Table 1 Analyzed chemical composition of sample (mass%).
Fig. 1

Schematic illustration showing specimen preparation.

The ECAP process was carried out at room temperature. In order to enhance the formability of the test piece during the ECAP process at room temperature, test pieces were preheated to 550°C for 2 hours and then the furnace was allowed to cool.20) The ECAP process was conducted using a die with a channel cross-sectional shape of 15 mm × 5 mm, a channel angle Φ of 120° and an outer corner angle Ψ of 16°. In this study, Route A for the processing of the ECAP process was selected and test pieces were pressed at the 2nd, 4th, 6th, or 8th pass. In the case of route A, a test piece is not rotated and pressed same direction between pressings. The test pieces for the ECAP process were lubricated by MoS2 grease. The two sets of these test pieces were prepared and subjected to microstructure observation and a tensile test, respectively. An equivalent strain accumulated after N-pass through the die, εN, is calculated by the following equation.21)   

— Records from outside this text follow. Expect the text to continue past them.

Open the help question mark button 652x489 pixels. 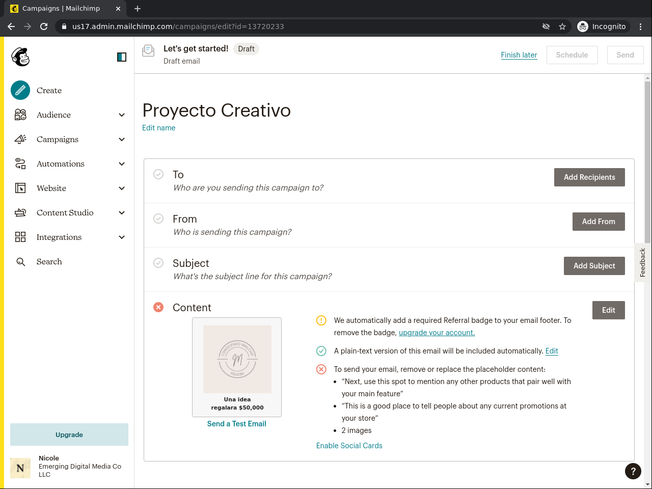[x=633, y=471]
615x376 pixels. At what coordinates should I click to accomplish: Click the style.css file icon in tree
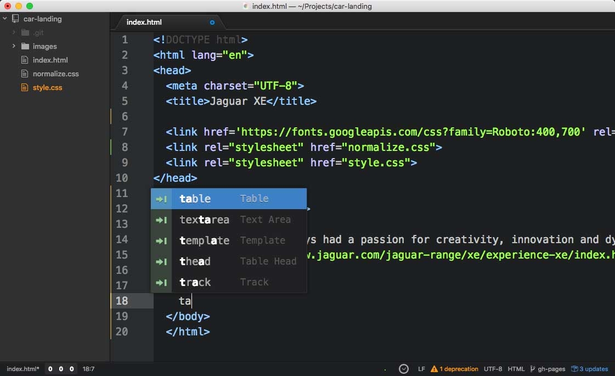24,87
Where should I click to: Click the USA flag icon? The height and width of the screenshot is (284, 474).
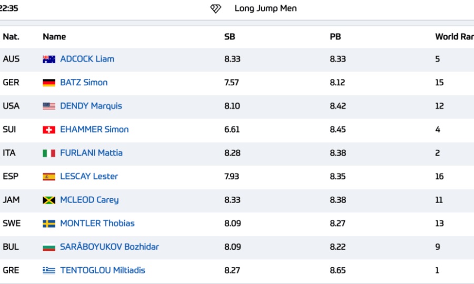[48, 106]
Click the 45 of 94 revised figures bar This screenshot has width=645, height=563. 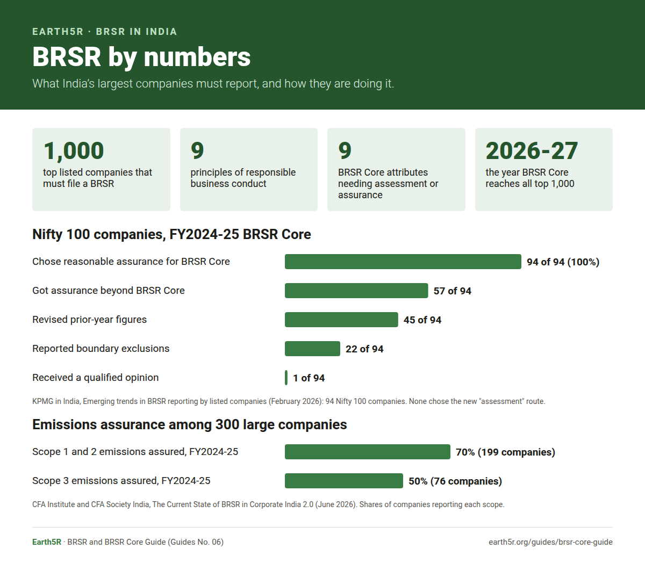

\begin{equation} \varepsilon_{N} = \frac{N}{\sqrt{3}}\left[2cot\left(\frac{\Phi}{2} + \frac{\psi}{2}\right) + \psi \text{cosec}\left(\frac{\Phi}{2} + \frac{\psi}{2}\right)\right] \end{equation} (1)
In the ECAP process, the strain hardening behavior of a test piece depends on the number of ECAP passes. However, it is desirable that the strength of the matrix phase is equivalent regardless of the number of ECAP passes since we are mainly interested in relationship between the distribution of the eutectic Si particles and the mechanical properties in this work. Therefore, in order to cancel the effect of strain hardening due to the ECAP process, the test pieces were heat-treated (annealed) for 30 min at 350°C after the ECAP process. The Vickers micro-hardness (measuring load is 1.96N) for before and after annealing of the test pieces subjected to the ECAP process are shown in Fig. 2 for reference. Before annealing the samples, the hardness of the test pieces after the ECAP process for the 2nd-pass substantially increases and then the hardness increases with an increasing number of ECAP passes. In contrast, the hardness of the test pieces after heat treatment is almost constant regardless of the number of ECAP processes. The heat treatment conditions of the test piece are summarized in Fig. 3. The tensile test and microstructure observation were carried out after annealing.

Fig. 2

Effect of annealing on Vickers hardness of unprocessed and ECAP processed test pieces.

Fig. 3

Summary of conditions for heat treatment of test piece.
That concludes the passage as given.